If you are new to this blog, it probably would be to your benefit to start at the bottom post and work your way up. This blog is sponsored by weshoot.com, where you may see many examples of architectural photos, and bilbord.com, where you can see extensive retouching and enhancement of building images. Its purpose is to give anyone who wishes to photograph building interiors and exteriors the knowledge of how to do so correctly, and what to do in post-production work to make their images better and more professional-looking. I will periodically be adding to this blog. Please note that I do not allow blogspamming in comments, and any attempt to do so will wind up with the comment being removed.

Sunday, September 18, 2005

Perspective control:

Let's talk about perspective control.
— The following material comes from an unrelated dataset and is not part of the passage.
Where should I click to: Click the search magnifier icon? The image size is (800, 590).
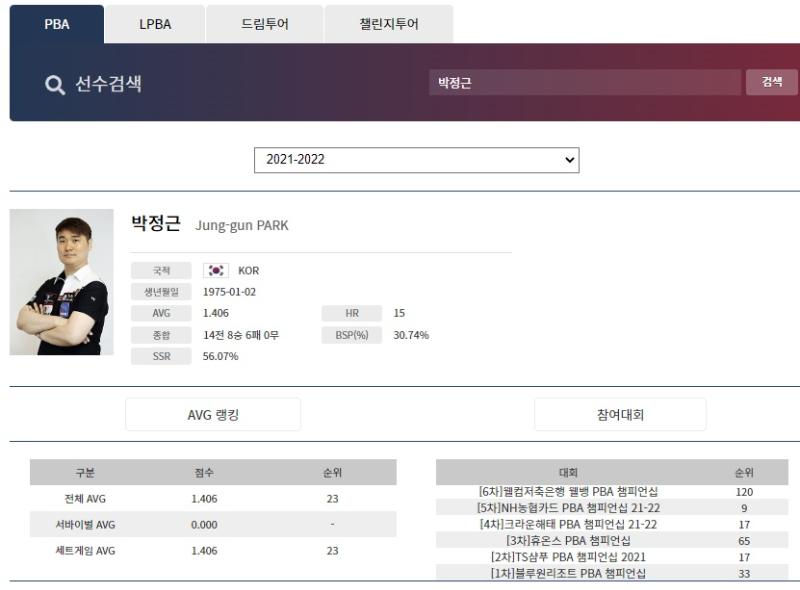(x=52, y=84)
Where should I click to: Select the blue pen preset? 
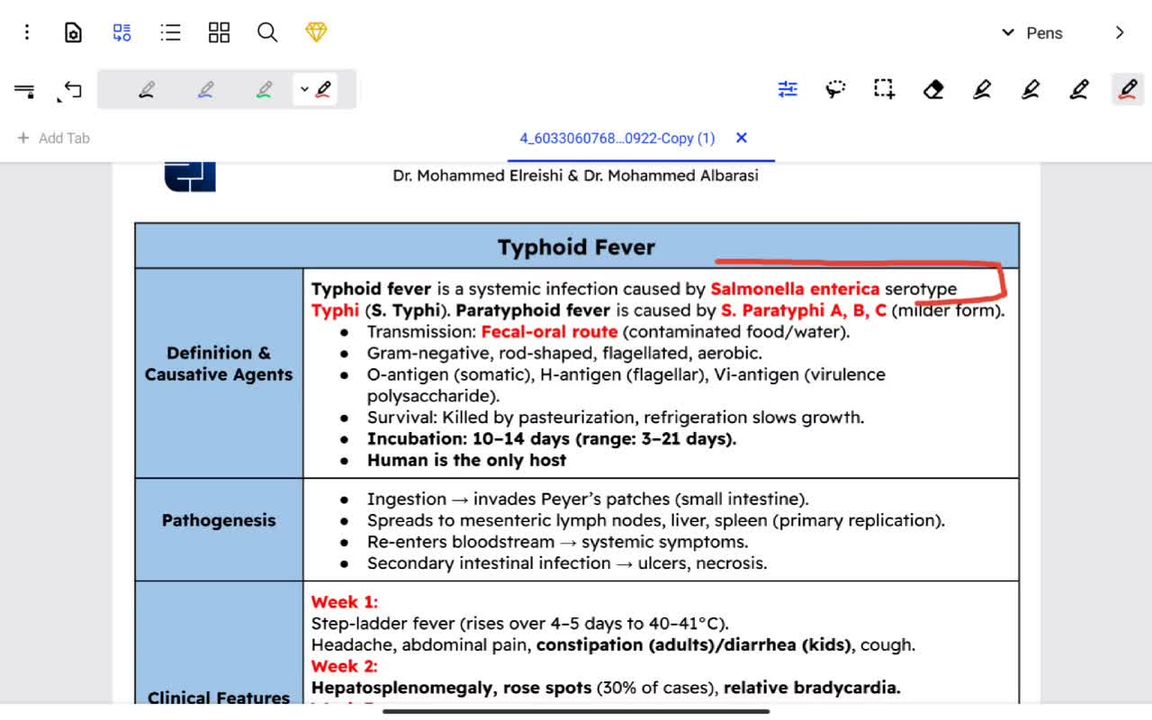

After all, it's what mainly separates architectural photographers from just photographers. Anyone can take pictures of a building. Making the uprights straight, or limiting "keystoning" is the mark of the architectural photographer. There are various methods of straightening the uprights, and to some extent, the sideways converging of the top of the building to the baseline of the building. This holds true on interiors, as well. Wide-angle lenses tend to make doorways, cabinets, and closets, and other interior vertical uprights somewhat smaller at the top than on the bottom, or vice-versa. Doorways are reasonably straight, so making them look that way is imperative for the architectural photographer. Take a look at example 1 and example 2 below:








You will note that the appearance of the outer walls converging of example 1 is what you usually see in the images of buildings in newspaper editorial articles, taken by skilled photographers (but they are not usually architectural photographers). It makes the image look somewhat like the distortion in a fun-house mirror. Many realtors, builders, developers, etc. take images like this daily for marketing their buildings. They want to save money, so they don't want to spend on a photographer clicking a camera. When it comes to a bid against a similar competitor, they may be losing out with their amateur images against pro architectural images that may be used by their competitor. They may never know why, but if the walls don't look straight, are the walls actually straight? You may be putting a psychological block to your images in your client's mind.

Now look at example 2. The walls are straight. Doesn't that look better than example 1? How exactly was that accomplished? There are several ways of accomplishing this:

Perspective control for many years was done in large-format cameras. Today, the 4X5 view camera is still pretty much the same functional design as those cameras from yesteryear. In this camera, the front of the camera, to which the lens is attached, and the back of the camera, where the film is inserted are able to be moved and manipulated independently of each other, and are attached to each other by a flexible, light-tight bellows unit. Being able to change the relationship of lens board to film plane allows one to straighten the appearance of the uprights tending to converge. Large-format cameras plus the wide-angle lenses for doing architectural photography can be quite pricey. Some models of this type of camera don't lend themselves too well to architectural photography, while others are better. We like the L-Standard camera ourselves, as the design allows loading the polaroid back even with the rear board tilted severely on a horizontal image. This could be a discussion for another day. Another thing to look for is that ultra-wide angle lenses, such as a 47mm need a recessed board and the ability for the front and back boards to be very close together to get the lens to focus on infinity. We had to get a new camera just to be able to use the 47mm lens. Other expenses for this camera are a short focusing rail and a bag bellows.

A cheaper but effective method is to use a shift or perspective-control (pc) lens on a fixed film plane camera, like a 35mm SLR. We use the Nikon 28mm pc lens. It allows lens movement in relation to the camera in one direction, be that up, down, or side-ways. It allows the photographer to get the uprights straight most of the time, but the lens is not very wide (by our standards) and won't get the larger buildings totally in the image.

Another cheap but effective method is to stand far enough back, if you can, and move the building to high on the image, if it will fit. This puts an awful lot of parking lot, street, or field in the image foreground, as well. If you made an 8 x 10 of the image, a one-story building (which was the subject of your photo) will be in the upper half to one-third of the image. Clients don't like this.

The last method is the one I am now employing. Using 19mm and 14mm lenses, I shoot the building nearer to the bottom of the image, giving more sky (more attractive than a lot of parking lot) tilting the camera upward. This will give the effect of example 1 above. I then take that image and straighten that in Adobe Photoshop to give us example 2. Adobe Photoshop currently costs around $600.00 for the stand-alone version (not an update), and doesn't do any of this automatically. It requires knowledge, skill, a learning curve, and a lot of time.